BEGIN PROVIDED DATA

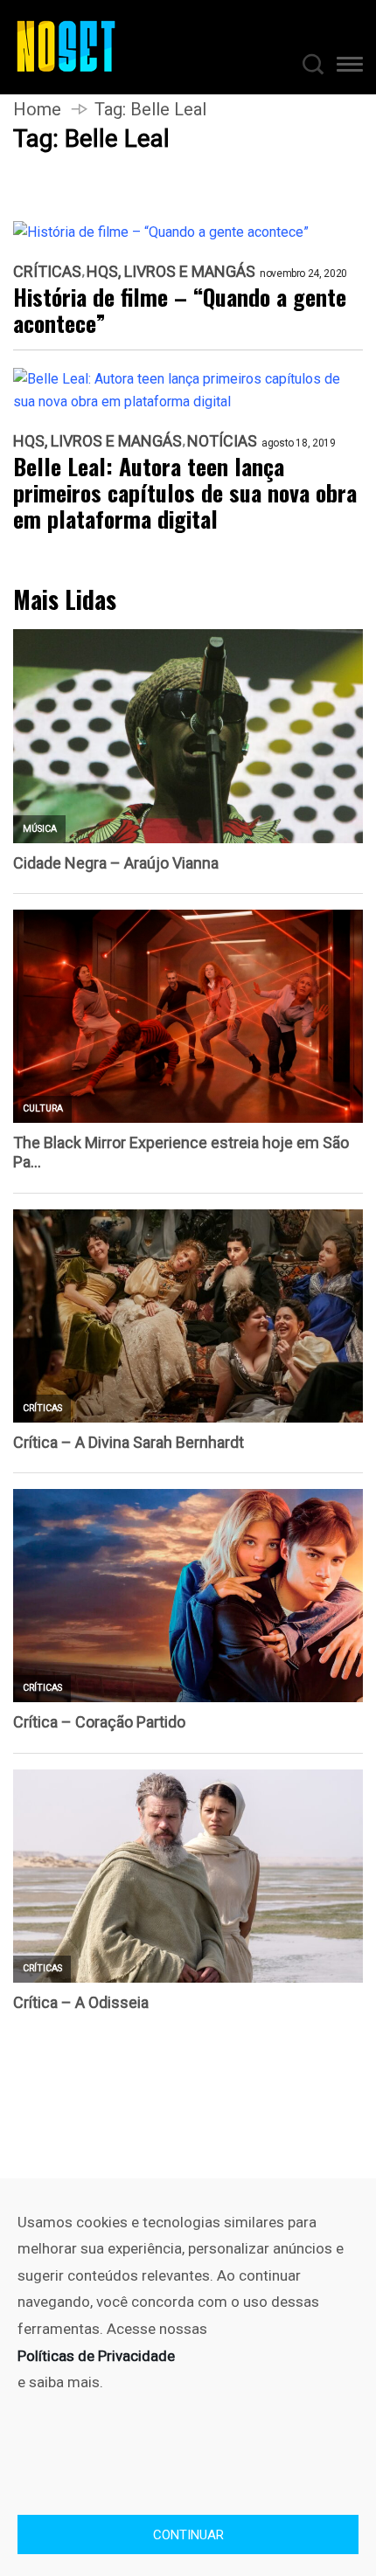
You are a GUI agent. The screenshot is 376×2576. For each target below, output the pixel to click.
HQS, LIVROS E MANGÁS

END PROVIDED DATA
BEGIN PROVIDED DATA

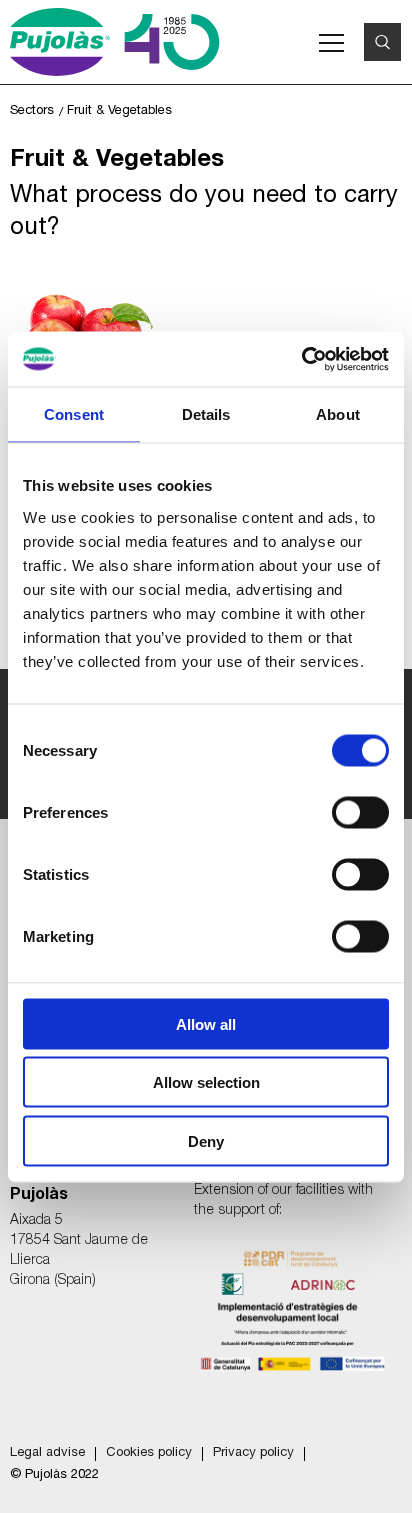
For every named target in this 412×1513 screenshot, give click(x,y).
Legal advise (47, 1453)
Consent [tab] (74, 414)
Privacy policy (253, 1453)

END PROVIDED DATA

From the data above, output exactly the lines between the one containing "For every named" and the one containing "Privacy policy (253, 1453)", counting both of them.

• **TASK RESULT**:
For every named target in this 412×1513 screenshot, give click(x,y).
Legal advise (47, 1453)
Consent [tab] (74, 414)
Privacy policy (253, 1453)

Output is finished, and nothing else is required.